The red bean pancake is one of the common desserts served at Chinese banquets but this was different. The pancake was not made of the usual flour based batter but had a glutinous consistency which was then pan fried. It is served with the almond jelly which is to be eaten together to give a contrast of hot and cold and chewy and soft. I don’t like almond jelly but in this dish it works really well.
We were almost defeated by the belly pork dish but eventually surrendered after the fried rice. There were a few more dishes but I didn’t manage to get all the pics for them, including a steamed sea bass and some other dumplings. Some of the dishes went down better than the others and I am going back soon for more of that spectacular Lotus fried rice.
We noticed that the other tables had different dishes than us like a lettuce wrap something or other which we assumed were for the non Chinese clientele. Dio ask if you want the authentic experience.
Hunan does some other Taiwanese specialities on special order and we shall be back when they next call us to let us know. While we were there, a table of Taiwanese businessmen were tucking into some special soups and dishes. Michael said to call before the next visit to make sure that we get a completely different menu. We’ll be back.
The nitty gritty: It cost £50 per head and they didn’t charge us for drinks.
Hunan Restaurant
51 Pimlico Road London
SW1W 8NE
020 7730 5712
Open Mon-Sat 12:30pm-2pm, 6:30pm-11pm
Hunan is one of my favourite restaurants in London, and I have been there many times prior to blogging. You really made me want to go back there again. Great write up and I am surprised you managed to get a very accurate description of all dishes despite the lack of a printed menu. The tempura green beans look fantastic.
Luiz @ The London Foodie
Oh man, some of that looks good. I *love* JaiYun in SF (my hometown) – this has me itching to get back there again.
@ Luiz My Taiwanese friend was very helpful with the descriptions and recipes. All the staff were rushing around too much to be much help.
I have a friend who lives right near that Plimlico farmers market so I will have to take her to Hunan by the sounds of it. How to get the authentic experience I wonder? May have to take a Chinese friend!
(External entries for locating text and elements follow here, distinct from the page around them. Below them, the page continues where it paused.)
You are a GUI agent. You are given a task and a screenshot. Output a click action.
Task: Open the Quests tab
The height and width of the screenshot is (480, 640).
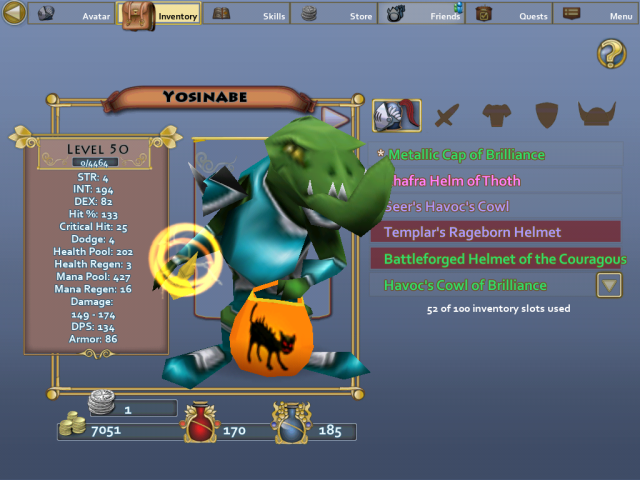point(509,14)
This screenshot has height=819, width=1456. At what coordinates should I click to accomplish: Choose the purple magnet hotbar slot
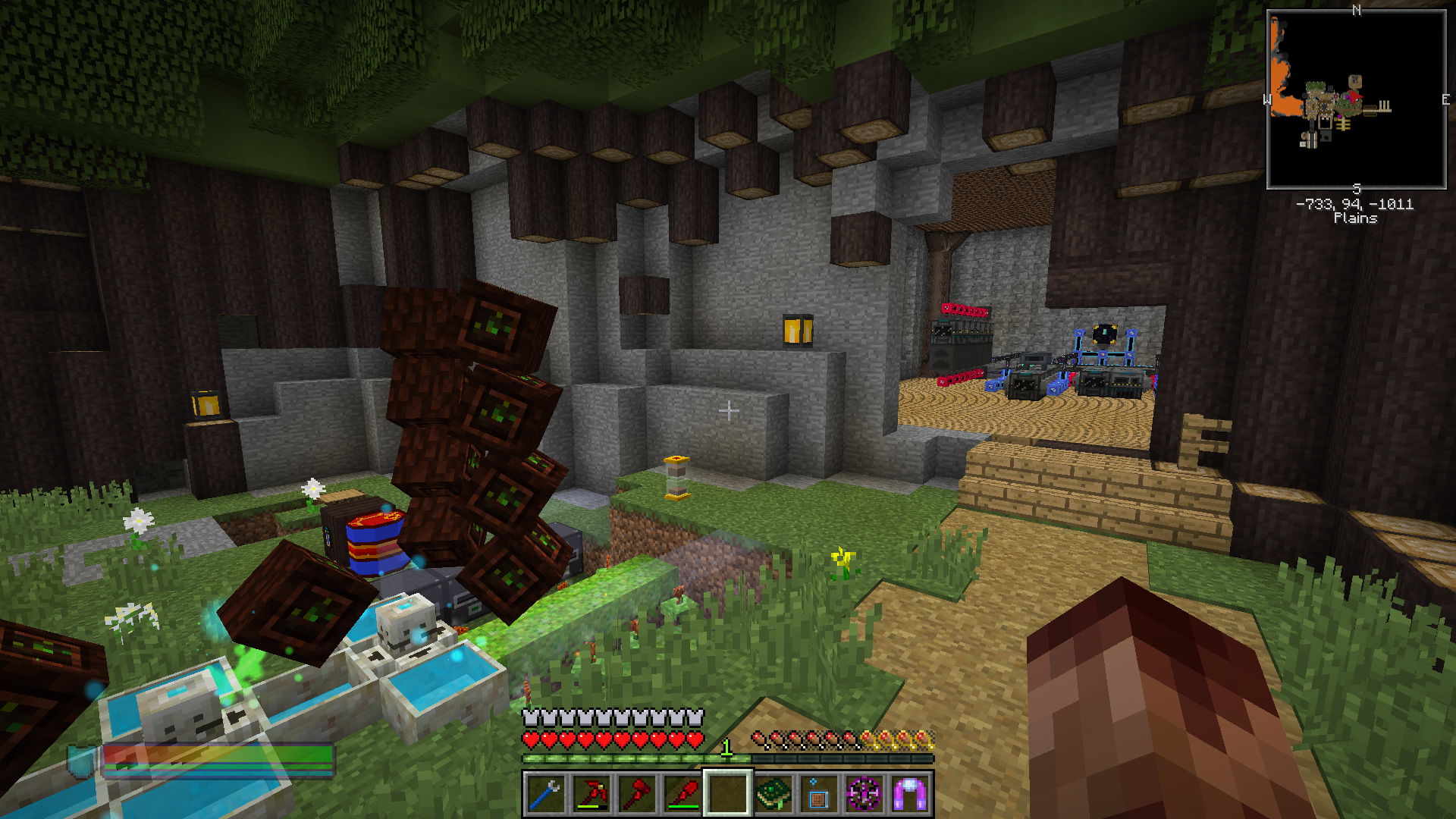(x=909, y=794)
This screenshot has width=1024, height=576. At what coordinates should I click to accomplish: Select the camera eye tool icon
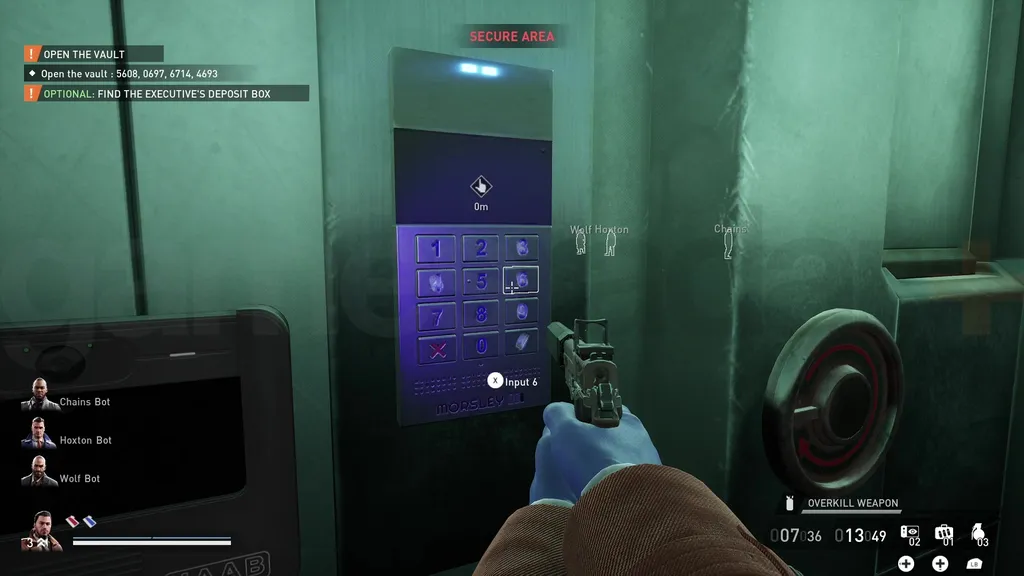(909, 533)

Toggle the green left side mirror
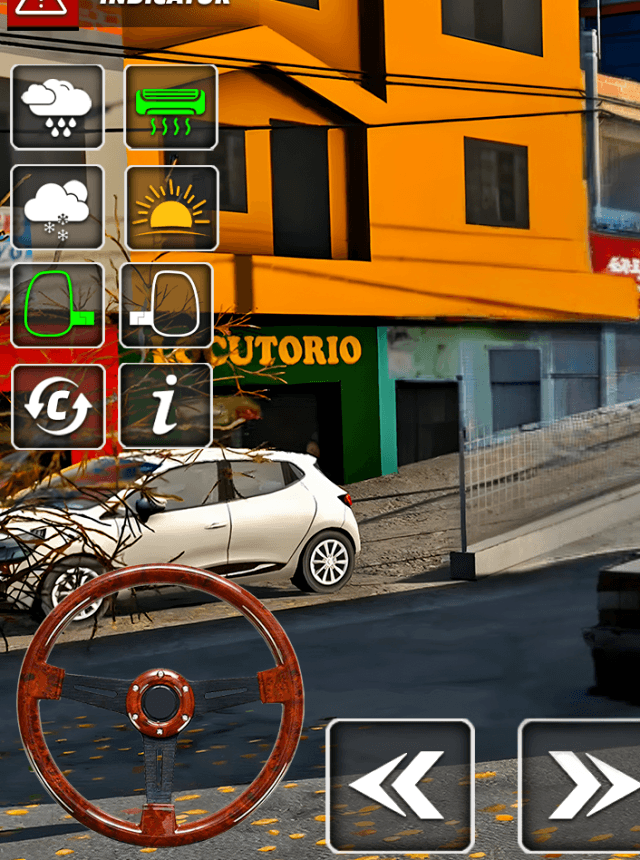pos(57,306)
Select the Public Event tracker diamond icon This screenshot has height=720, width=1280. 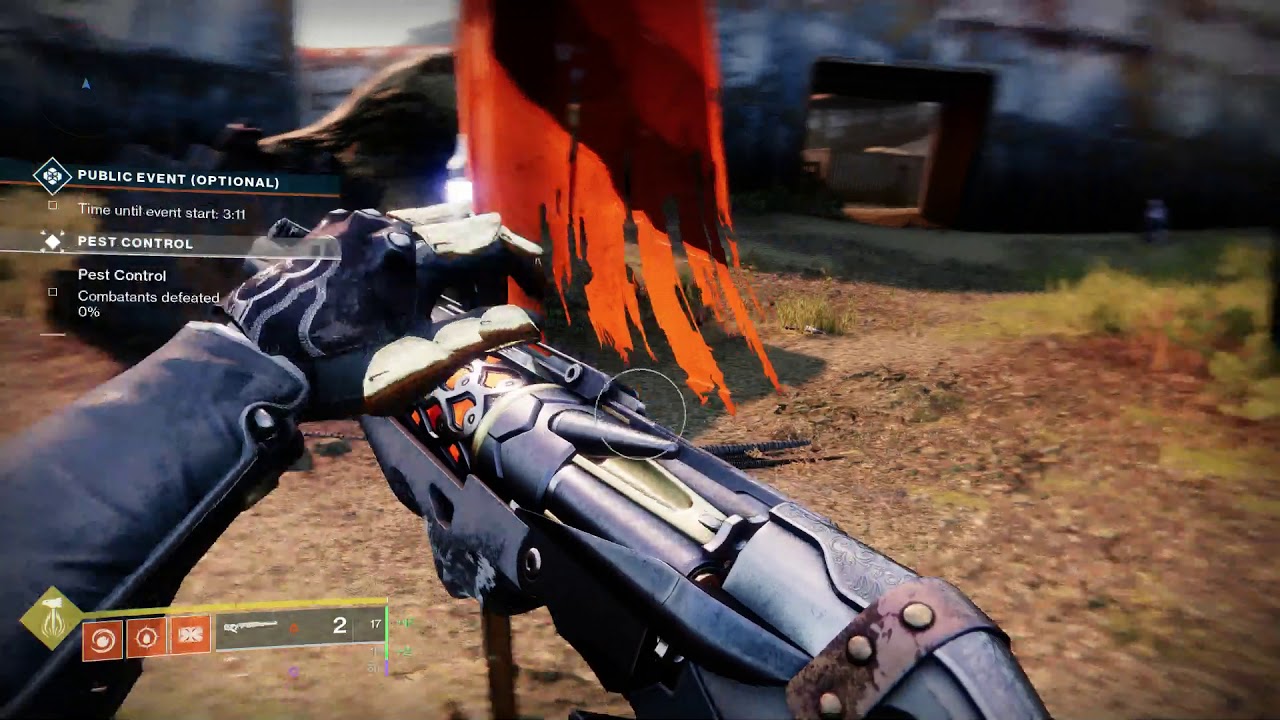click(52, 177)
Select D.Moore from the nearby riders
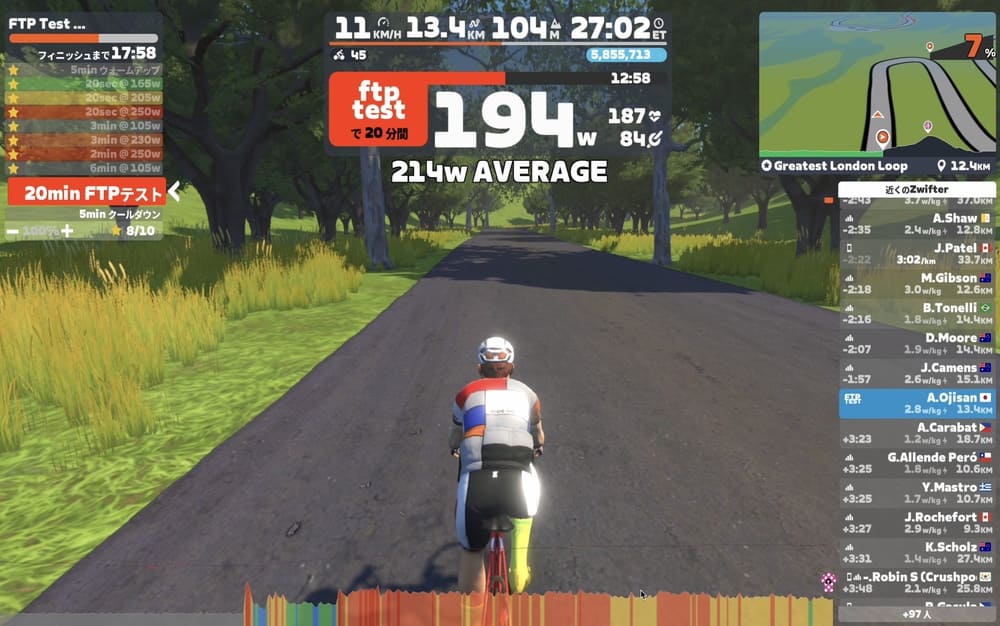 click(916, 343)
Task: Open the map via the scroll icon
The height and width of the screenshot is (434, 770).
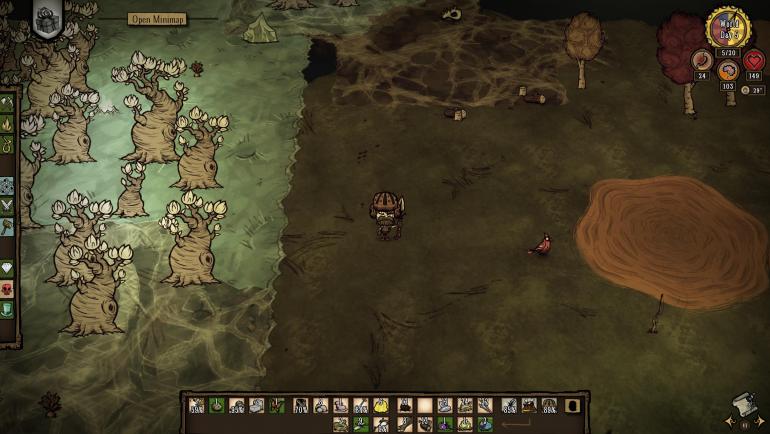Action: pos(741,404)
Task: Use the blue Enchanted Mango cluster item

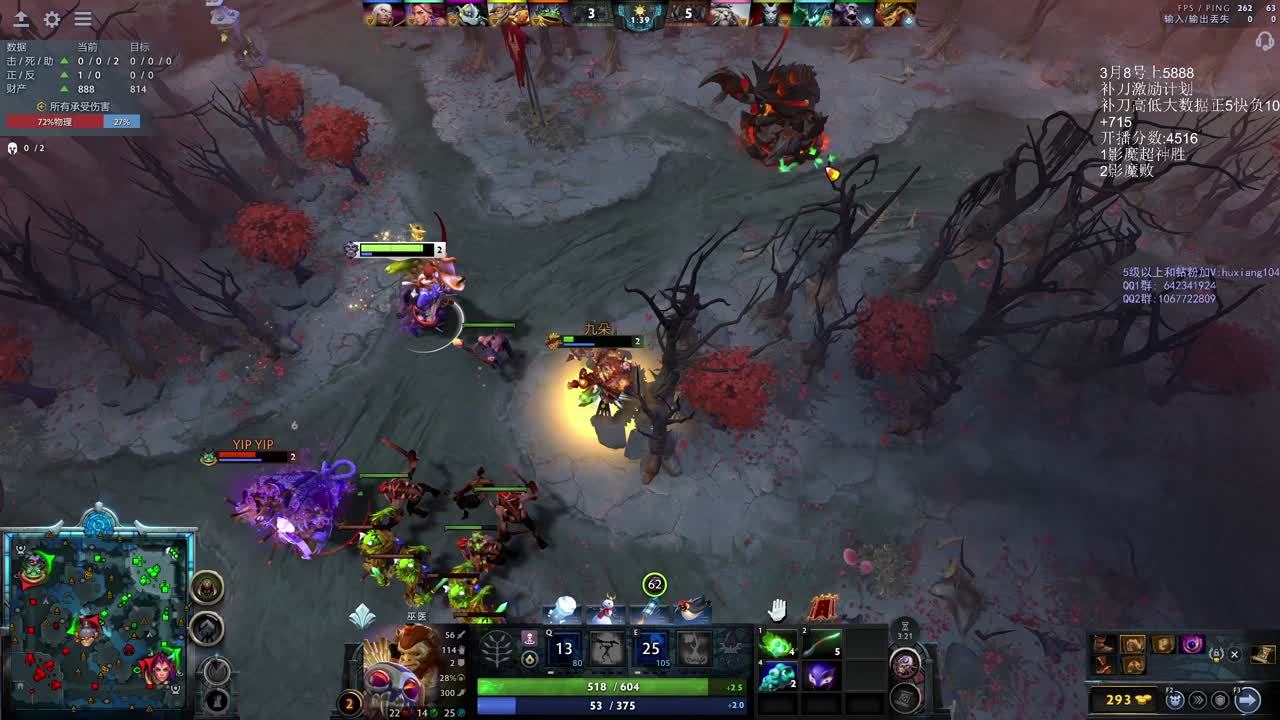Action: 776,676
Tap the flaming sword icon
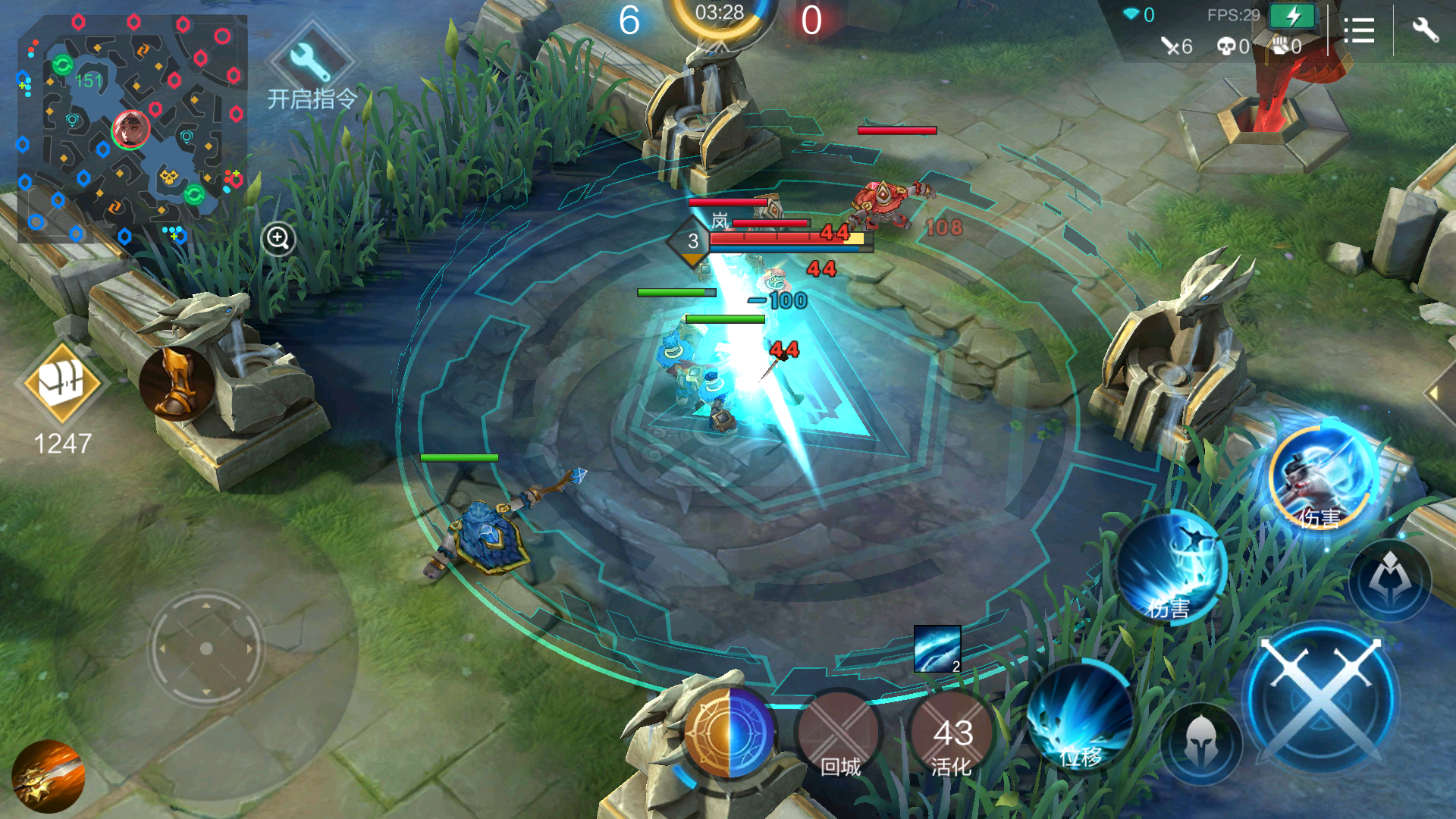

@Gourmet Chick – Just tell Michael and he will sort you out with the “specials”.
Great descriptive post. Used to frequent it about 10 years ago – couldn’t believe that somewhere so amazing was in the side streets of Pimlico. Old Mr Peng was in the kitchen and the food was fab – and different each time.
It’s a while since I’ve been and I am so glad it is still so extraordinary. Made me want to go again for sure!
@Bron You must go back, I am sure that you will get a whole new experience as there are new recipes with the change of guard.